WHAT IS BEING ASKED: Filter task. Return each line of the material that holds the string "Betreuung".

····················

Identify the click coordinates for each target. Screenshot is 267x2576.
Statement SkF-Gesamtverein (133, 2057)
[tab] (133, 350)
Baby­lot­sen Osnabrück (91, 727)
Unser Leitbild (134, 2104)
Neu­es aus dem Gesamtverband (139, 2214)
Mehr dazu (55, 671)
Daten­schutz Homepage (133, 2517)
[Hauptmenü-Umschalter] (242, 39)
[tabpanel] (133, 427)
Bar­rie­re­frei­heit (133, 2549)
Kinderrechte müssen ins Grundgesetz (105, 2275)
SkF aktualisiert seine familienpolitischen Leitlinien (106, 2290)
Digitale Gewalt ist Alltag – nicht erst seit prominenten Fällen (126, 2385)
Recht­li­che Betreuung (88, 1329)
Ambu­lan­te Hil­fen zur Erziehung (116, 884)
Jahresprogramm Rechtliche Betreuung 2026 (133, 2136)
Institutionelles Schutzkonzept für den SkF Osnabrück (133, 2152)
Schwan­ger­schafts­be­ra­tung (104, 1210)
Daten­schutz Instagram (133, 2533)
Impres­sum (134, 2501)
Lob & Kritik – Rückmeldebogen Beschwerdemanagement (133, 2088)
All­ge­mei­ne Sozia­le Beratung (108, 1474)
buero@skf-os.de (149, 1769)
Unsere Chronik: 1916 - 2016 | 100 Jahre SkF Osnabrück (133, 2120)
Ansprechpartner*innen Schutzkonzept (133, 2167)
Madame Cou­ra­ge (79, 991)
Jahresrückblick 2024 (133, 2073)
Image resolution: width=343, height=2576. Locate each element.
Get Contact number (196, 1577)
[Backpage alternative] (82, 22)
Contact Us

····················

RESPONSE TO THE EXERCISE:
Recht­li­che Betreuung (88, 1329)
Jahresprogramm Rechtliche Betreuung 2026 (133, 2136)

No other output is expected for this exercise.